「遅いインターネット」を読んだ個人的な感想

本日は本を読んだ感想です。

例によって、「読む前の背景」からご紹介です。

日記の文章からの引用ですので、文章が長いです。

興味のない方はすっ飛ばしてください。

読む前の背景

TVでは連日のようにコロナ報道一色で、橋下徹がコロナ対応において、政府のベンチマークを「感染者数」から「人口当たり死者数」に変更する事が必要ではないか、という趣旨のコメントを述べていた。TVを見ながら、場所に捕らわれず、自由な立場として意見を申し述べ、自由な経済活動に従事する、それがある意味で一番心地の良い生き方なのだろうな、と感じた。朝食を食べてから、飛行場までの距離を調べてみると、それが4km程度であり、「十分に徒歩圏内」である事を嬉しく思った。

それは最近、特に自分の中で「歩く事」が趣味であり、平面化してしまった世界との距離感を捉えなおす、最良の感覚的な営みだと感じるからだ。歩けることは嬉しいし、景色を眺める事が出来るのは楽しみだ。そんな事を想いながら、大村にある「みらいon図書館」に足を運んだ。10時からの開業ではあったのだが、その図書館自体、特に「未来に対する新しい取り組み」という匂いは感じ取れなかった。言ってしまえば、蔵書数が多くて快適な図書館。最大公約数的に、子供のスペースがあったり、会議スペースがあったり、はたまた大村の歴史を示す資料館があったり。おためごかしにQRコードをスマホで読み取って、VR的な体験が出来るスペースがあったけれど、誰も利用しないだろうな、と思ってしまった。

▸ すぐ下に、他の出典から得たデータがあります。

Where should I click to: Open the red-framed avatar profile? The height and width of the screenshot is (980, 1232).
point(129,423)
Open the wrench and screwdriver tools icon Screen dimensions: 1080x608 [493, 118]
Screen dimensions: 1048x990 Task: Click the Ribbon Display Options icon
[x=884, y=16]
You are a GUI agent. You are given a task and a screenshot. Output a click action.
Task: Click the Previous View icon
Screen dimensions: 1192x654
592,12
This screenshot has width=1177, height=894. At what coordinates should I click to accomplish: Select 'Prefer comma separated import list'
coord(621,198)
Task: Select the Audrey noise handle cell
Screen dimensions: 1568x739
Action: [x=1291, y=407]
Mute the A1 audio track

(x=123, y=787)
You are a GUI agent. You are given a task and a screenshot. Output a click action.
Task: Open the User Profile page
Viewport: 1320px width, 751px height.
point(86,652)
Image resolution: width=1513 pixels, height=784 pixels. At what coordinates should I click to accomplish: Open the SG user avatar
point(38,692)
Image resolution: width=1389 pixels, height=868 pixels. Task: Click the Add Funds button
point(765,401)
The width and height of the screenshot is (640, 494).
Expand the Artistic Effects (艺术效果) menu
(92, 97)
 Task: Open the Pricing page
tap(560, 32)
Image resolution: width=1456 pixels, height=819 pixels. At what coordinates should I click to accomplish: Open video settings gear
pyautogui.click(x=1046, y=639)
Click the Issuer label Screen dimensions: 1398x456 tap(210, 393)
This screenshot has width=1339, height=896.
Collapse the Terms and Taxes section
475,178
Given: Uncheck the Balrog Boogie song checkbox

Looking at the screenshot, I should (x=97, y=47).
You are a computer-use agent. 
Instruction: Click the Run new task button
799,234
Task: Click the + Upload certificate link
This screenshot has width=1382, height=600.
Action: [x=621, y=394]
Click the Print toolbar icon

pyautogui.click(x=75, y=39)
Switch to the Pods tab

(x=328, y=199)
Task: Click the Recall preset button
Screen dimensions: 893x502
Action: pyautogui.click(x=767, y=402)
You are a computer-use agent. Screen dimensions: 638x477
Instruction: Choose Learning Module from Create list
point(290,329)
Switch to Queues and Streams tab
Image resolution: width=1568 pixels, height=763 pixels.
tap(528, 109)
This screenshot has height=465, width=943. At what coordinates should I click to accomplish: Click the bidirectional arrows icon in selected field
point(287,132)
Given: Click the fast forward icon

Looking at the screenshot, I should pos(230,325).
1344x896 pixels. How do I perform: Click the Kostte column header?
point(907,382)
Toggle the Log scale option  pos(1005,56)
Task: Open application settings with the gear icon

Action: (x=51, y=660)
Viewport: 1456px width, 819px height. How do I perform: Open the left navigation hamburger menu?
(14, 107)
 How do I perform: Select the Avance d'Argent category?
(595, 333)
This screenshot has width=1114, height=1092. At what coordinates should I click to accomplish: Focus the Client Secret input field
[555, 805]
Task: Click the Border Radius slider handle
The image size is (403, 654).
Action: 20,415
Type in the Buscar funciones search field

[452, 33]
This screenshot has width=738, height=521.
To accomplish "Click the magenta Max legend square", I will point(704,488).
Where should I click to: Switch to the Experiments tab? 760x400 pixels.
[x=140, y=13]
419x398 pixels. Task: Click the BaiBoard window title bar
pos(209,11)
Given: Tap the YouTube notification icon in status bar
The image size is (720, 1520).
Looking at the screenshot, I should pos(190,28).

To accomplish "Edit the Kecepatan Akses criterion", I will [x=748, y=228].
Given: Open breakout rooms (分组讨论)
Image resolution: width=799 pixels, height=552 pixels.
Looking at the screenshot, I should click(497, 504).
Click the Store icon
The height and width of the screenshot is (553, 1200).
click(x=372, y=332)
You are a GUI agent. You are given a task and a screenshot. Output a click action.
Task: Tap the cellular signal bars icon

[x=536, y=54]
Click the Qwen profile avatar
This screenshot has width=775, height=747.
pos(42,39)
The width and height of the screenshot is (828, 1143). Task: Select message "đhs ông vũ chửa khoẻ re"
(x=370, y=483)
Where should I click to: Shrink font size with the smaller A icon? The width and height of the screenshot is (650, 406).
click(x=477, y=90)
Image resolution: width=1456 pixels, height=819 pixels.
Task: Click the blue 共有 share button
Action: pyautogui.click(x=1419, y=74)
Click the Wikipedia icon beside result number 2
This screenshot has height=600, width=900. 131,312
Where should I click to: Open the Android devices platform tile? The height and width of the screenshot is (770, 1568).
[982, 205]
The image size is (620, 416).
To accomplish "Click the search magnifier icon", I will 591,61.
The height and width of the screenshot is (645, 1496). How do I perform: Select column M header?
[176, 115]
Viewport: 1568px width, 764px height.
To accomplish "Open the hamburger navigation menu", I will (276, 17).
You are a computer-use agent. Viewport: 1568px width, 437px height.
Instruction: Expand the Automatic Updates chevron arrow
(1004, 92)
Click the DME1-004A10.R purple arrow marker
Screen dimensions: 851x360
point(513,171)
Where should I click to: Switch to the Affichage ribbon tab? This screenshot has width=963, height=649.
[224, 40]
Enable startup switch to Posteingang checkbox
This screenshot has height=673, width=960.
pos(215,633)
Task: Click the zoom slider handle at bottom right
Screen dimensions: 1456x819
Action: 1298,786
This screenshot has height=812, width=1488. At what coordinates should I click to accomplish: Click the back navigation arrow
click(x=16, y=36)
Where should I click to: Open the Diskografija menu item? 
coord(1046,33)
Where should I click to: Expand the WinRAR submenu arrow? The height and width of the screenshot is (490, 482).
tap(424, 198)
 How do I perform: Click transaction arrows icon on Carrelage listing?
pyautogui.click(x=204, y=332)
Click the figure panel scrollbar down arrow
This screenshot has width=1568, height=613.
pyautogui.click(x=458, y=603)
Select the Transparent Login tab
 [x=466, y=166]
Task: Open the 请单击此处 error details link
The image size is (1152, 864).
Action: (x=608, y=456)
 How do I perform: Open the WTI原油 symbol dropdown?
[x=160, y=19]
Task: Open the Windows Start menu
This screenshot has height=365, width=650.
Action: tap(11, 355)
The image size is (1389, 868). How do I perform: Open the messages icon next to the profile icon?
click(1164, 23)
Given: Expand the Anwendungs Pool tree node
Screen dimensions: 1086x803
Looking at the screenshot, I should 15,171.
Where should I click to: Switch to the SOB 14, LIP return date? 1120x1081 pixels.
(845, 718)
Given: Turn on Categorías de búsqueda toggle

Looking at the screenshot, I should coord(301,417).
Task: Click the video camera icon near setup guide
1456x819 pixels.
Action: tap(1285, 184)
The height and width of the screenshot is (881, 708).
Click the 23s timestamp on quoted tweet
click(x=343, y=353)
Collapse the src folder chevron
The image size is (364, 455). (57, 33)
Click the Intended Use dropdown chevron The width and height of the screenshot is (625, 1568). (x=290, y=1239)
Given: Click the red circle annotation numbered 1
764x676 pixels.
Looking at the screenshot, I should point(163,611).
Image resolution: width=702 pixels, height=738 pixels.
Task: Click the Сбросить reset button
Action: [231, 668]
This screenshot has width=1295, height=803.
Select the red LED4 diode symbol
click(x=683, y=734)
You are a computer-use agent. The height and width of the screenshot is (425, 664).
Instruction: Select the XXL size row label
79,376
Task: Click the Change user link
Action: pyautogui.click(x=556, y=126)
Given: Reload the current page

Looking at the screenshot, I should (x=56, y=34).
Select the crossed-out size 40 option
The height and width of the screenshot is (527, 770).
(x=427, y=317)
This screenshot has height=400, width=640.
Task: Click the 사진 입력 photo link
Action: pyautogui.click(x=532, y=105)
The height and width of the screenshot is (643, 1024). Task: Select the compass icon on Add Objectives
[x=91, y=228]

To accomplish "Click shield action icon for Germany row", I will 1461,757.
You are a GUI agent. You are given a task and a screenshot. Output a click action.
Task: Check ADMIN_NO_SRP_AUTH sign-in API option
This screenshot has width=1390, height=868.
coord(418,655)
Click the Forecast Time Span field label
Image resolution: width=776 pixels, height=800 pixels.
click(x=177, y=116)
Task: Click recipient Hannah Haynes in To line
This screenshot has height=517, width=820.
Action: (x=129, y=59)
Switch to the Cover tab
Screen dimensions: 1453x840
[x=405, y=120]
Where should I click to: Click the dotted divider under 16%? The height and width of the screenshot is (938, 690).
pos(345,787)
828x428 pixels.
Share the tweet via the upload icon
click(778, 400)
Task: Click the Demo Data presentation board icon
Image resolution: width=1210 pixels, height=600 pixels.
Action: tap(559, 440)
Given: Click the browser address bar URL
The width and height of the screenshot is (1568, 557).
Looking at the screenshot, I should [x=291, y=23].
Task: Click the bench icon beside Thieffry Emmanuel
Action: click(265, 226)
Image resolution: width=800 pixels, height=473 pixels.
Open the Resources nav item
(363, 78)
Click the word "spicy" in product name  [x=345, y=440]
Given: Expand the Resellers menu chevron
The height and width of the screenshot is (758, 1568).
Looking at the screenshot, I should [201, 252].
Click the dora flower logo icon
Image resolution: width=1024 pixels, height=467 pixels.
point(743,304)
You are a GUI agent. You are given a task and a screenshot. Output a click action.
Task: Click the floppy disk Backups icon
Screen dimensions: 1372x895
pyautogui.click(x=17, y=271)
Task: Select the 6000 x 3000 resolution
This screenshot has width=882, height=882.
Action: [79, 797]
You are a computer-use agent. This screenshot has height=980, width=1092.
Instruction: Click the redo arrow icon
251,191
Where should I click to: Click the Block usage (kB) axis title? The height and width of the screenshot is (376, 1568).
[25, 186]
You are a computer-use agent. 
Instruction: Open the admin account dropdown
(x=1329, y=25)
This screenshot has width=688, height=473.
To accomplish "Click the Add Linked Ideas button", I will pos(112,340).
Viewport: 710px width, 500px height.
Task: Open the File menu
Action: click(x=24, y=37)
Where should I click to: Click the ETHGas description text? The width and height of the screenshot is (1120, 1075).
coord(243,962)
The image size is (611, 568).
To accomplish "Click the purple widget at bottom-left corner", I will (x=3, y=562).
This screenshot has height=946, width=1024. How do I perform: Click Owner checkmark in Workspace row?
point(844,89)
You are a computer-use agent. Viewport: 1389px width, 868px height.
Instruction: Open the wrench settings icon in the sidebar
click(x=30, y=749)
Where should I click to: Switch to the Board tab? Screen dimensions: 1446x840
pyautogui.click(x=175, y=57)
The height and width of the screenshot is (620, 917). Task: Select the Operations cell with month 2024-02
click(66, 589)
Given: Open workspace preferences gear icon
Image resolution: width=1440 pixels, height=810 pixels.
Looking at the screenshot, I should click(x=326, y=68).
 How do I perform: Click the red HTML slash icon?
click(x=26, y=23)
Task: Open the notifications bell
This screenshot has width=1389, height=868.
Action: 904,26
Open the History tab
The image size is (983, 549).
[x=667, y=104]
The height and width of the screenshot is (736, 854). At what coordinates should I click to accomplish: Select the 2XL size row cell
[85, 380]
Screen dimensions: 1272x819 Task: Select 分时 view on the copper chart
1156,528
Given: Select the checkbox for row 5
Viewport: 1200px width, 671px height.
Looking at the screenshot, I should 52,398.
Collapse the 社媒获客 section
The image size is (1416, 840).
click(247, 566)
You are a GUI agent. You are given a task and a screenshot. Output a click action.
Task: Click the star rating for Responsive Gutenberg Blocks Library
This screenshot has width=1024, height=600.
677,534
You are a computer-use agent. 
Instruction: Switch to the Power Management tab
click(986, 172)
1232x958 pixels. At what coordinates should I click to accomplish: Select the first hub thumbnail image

図書館自体は綺麗で快適だが、「みらいon」という言葉自体には、違和感を抱いた。むしろ、「かつてon」の機能を備えた代物に過ぎないと。しかし、言ってしまえばこれが「行政と市民の総力」なのかもしれない。全国のどこにでもある、見栄えは近代的だけど、中身はほぼ全国どこでも同じ図書館、という事だ。別に自分は、それが間違いであるとは言っていない。ただし、税金を投じて図書館を建てるという事は、やはりそれだけの公共性が必要だろうと思う。インターネットが普及する前の時代において、その公共性は一定程度評価できた。しかし今や、テキスト情報を入手するのであれば、kindleがあれば十分だし、打ち合わせをするのであればシェアオフィスで十分だ。つまり、図書館が持つ「機能的な側面」に対する代替手段が豊富になったため、相対的に「複合施設としての図書館」の公共性が低下している事は、否めない。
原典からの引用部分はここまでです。